The magical forces wizards draw upon have a thousand-year cycle; currently, they're reaching a peak, so even the weakest wizard can do mighty things. Unfortunately, most wizards don't understand these forces properly, and tend to do a lot of damage with the side effects of their spells. The last time the forces peaked, the Kingdom of the Isles shattered into squabbling successor states. Tenoctris is a survivor from that disaster. She's not a very powerful wizard. But ... she does understand the forces of magic, and her spells do what she intends them to do, no more or less — making her an absolutely vital resource.

I'd intended to use Atlantis as a setting. Tom [Doherty, Tor's publisher] pointed out that none of the series which had done really well had real-world settings; and OK, Atlantis wasn't exactly real, but—
I don't generally argue with a publisher, especially when (as in this case) he's one of the best marketing people in the business. I set my novel in The Isles, which are Not Atlantis.
— David Drake, from his website

The books are:

  • Lord of the Isles (1997).
  • Queen of Demons (1998).
  • Servant of the Dragon (1999)
  • Mistress of the Catacombs (2001)
  • Goddess of the Ice Realm (2003)

• • •

Goal of the exercise :: Please continue the passage above about David Drake's Isles novels, starting right after its final line.

• • •

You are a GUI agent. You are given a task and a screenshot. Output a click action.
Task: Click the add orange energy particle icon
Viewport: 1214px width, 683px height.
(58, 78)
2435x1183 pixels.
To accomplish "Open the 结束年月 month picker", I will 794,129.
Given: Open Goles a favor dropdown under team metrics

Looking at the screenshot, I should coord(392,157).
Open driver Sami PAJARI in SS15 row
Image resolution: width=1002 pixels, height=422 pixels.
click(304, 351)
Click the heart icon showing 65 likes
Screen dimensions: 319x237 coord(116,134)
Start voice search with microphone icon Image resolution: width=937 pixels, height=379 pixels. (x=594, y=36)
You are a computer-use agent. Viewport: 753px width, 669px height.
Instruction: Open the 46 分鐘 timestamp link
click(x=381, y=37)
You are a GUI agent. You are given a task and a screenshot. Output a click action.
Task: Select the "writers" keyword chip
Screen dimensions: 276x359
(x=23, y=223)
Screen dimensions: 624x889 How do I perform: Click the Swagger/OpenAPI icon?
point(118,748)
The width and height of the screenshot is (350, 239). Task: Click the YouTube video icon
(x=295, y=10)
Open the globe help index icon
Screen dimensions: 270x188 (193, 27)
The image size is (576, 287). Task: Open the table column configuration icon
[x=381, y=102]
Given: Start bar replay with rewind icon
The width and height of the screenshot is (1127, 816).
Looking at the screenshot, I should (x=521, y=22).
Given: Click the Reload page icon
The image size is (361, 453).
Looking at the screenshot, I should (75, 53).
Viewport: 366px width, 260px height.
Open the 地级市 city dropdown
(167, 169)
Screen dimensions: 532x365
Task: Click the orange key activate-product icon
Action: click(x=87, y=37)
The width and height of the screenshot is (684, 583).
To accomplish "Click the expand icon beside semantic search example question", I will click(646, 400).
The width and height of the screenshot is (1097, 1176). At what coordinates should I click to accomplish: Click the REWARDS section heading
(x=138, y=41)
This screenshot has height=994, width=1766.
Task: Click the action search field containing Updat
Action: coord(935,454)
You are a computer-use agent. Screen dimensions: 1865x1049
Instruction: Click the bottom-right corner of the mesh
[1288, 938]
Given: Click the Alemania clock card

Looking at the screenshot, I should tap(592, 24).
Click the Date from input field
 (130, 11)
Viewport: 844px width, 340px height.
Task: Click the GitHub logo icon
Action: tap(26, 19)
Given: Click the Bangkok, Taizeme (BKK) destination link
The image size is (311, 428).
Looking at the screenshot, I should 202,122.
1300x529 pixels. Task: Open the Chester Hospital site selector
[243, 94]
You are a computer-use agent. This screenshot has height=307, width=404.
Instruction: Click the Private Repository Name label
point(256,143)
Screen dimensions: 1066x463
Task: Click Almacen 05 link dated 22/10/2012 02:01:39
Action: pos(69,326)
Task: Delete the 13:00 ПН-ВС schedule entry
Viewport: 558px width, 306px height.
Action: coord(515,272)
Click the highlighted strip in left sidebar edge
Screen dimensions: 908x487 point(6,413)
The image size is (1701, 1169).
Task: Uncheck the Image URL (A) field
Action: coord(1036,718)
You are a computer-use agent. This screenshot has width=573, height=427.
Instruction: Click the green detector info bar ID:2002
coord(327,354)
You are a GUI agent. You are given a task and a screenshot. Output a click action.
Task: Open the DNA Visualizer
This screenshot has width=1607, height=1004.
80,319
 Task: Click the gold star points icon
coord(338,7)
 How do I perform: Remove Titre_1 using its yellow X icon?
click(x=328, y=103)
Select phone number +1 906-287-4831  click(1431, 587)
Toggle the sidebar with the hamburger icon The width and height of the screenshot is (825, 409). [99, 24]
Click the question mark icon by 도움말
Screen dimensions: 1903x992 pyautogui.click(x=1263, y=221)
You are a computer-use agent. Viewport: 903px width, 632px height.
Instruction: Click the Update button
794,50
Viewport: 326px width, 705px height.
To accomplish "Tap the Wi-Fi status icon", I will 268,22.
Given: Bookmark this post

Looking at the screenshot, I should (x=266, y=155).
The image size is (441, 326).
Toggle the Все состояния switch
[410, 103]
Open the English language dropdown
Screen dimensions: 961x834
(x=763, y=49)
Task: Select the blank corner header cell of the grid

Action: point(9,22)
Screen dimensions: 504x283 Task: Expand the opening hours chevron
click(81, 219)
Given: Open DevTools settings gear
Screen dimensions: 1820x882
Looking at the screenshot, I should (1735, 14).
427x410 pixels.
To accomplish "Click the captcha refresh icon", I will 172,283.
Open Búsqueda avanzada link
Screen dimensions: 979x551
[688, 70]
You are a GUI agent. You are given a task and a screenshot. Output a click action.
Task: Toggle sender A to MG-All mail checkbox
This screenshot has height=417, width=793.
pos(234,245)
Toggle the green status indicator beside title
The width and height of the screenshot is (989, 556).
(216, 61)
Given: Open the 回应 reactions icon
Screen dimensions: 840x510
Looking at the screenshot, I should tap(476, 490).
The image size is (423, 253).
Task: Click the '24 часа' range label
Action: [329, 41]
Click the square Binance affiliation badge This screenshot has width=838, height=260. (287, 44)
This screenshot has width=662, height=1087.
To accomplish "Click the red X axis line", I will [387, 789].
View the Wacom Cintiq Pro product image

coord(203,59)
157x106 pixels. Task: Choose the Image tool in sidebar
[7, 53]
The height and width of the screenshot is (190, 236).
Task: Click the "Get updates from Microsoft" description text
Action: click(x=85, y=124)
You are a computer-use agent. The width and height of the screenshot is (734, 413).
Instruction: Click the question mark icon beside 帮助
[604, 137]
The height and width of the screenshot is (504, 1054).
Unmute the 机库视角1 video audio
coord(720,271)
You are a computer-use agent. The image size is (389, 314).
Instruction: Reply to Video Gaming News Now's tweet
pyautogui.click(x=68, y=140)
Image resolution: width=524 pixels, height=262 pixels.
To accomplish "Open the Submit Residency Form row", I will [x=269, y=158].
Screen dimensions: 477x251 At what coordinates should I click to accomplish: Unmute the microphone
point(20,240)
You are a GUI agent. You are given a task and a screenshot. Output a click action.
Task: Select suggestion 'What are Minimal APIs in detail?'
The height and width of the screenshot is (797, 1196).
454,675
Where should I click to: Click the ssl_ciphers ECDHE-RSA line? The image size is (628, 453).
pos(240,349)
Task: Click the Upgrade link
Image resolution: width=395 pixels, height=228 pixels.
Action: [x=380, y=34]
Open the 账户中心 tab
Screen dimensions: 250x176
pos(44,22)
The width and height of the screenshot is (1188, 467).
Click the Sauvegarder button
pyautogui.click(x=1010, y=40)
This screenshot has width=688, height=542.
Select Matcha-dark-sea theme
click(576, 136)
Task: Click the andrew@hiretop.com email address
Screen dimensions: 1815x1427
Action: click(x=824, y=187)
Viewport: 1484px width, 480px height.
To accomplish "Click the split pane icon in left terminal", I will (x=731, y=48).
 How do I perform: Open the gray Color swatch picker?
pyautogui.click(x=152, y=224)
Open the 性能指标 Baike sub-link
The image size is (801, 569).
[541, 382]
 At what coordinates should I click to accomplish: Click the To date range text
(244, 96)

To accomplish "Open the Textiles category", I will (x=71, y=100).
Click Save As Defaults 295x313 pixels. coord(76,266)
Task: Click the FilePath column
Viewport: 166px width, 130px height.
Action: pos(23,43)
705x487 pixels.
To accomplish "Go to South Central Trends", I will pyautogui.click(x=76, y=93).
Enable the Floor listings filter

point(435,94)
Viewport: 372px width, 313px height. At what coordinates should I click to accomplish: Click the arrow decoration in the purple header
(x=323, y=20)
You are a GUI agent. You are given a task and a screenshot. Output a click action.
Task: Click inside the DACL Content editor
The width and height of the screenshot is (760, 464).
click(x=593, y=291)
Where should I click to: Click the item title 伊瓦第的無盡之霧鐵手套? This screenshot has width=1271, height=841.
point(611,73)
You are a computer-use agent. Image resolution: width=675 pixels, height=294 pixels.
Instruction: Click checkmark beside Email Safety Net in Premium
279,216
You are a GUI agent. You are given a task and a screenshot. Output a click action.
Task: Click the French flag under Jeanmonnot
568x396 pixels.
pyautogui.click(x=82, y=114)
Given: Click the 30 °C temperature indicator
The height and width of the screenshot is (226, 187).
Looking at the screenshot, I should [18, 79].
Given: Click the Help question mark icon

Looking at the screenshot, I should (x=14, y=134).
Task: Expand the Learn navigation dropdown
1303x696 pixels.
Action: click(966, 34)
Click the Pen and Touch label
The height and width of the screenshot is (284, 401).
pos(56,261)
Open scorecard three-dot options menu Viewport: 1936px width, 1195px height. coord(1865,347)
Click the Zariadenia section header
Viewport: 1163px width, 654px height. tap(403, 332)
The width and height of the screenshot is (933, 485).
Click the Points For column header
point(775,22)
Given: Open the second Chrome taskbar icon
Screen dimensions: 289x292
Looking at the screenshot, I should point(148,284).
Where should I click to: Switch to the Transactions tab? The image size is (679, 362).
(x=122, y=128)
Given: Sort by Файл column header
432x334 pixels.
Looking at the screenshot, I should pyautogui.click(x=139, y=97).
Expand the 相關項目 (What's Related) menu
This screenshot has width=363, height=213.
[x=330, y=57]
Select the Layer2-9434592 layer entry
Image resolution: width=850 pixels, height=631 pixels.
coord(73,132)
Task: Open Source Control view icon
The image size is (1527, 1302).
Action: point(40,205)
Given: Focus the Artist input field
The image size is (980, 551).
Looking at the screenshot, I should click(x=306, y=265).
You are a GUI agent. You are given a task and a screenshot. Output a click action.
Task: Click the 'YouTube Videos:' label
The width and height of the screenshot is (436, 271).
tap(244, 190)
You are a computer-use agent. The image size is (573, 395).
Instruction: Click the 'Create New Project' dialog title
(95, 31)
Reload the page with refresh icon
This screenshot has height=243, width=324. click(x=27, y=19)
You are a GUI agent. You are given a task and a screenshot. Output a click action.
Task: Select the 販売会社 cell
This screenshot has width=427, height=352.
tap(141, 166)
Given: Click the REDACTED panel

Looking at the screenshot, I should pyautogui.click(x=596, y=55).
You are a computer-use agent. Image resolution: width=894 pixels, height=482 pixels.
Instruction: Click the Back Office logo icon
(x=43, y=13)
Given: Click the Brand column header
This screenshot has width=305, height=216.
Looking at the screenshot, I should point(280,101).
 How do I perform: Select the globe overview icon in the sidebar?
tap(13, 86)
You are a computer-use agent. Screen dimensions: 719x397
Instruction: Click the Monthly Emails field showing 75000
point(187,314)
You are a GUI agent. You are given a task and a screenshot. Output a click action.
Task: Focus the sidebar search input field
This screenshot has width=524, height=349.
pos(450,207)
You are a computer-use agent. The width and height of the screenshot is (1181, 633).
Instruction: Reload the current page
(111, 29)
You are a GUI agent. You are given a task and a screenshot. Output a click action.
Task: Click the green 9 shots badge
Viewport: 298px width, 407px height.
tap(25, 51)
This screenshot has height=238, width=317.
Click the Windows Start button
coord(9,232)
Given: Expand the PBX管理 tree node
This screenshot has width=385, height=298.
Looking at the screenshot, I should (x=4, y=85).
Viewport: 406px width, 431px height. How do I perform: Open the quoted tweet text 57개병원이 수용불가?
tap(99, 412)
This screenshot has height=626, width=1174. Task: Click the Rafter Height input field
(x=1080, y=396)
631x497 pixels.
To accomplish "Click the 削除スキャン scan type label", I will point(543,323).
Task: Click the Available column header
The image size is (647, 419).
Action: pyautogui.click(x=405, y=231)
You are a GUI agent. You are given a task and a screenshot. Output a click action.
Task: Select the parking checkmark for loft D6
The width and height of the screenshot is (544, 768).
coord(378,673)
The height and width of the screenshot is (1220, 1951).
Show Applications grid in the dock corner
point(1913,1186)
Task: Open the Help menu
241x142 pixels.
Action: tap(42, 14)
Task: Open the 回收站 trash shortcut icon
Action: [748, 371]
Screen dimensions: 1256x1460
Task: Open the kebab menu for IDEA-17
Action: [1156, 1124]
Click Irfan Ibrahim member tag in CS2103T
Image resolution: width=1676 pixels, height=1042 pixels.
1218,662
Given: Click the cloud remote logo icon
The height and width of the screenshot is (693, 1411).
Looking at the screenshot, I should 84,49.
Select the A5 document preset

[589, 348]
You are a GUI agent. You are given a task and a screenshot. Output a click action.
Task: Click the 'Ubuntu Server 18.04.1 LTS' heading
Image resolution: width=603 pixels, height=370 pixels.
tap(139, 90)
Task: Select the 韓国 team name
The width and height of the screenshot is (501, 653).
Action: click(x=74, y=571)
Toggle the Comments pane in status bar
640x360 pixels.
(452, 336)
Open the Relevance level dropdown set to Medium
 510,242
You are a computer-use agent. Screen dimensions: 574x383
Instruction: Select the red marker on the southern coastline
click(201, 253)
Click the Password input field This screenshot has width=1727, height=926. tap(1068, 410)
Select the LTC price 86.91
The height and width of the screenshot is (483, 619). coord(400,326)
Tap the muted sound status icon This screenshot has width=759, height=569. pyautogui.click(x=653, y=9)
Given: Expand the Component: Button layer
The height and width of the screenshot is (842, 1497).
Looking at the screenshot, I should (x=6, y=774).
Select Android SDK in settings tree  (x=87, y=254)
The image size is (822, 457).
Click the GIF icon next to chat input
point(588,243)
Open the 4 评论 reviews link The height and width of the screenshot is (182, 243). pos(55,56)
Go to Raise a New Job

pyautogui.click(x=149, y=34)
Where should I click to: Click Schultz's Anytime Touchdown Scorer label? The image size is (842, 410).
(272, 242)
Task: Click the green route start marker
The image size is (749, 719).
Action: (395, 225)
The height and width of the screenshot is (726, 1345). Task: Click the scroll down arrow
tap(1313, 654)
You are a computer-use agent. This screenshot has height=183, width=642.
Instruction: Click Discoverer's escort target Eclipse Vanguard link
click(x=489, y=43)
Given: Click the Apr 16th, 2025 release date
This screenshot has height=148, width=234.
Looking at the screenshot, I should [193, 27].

• • •

Task answer ::
  • Master of the Cauldron (2004)
  • The Fortress of Glass (2006)
  • The Mirror of Worlds (2007)
  • The Gods Return (2008)
    • The last three books are considered a trilogy, The Crown of the Isles, within the series.

This series provides examples of

  • The Atoner: Nonnus, in the first book; Ilna in the others.
  • Author Appeal: Garric, Sharina, and Liane are fond of and often quote the work of ancient poets — expies of the Classical poets David Drake likes to read. "Rigal" is Homer, "Celondre" is Horace, etc.
  • Badass Army: The Blood Eagles, the royal bodyguard; to join, you have to have shown heroism in the regular army.
  • Beware the Nice Ones: Cashel can kill demons with his bare hands. It's hard to make him angry enough to want to hurt you. It's also very stupid.
  • Crystal Prison
  • The Determinator: Pretty much everyone, but special mention goes to Tenoctris (physically frail) and Liane (highly educated, but not in anything suitable to her rough and tumble lifestyle).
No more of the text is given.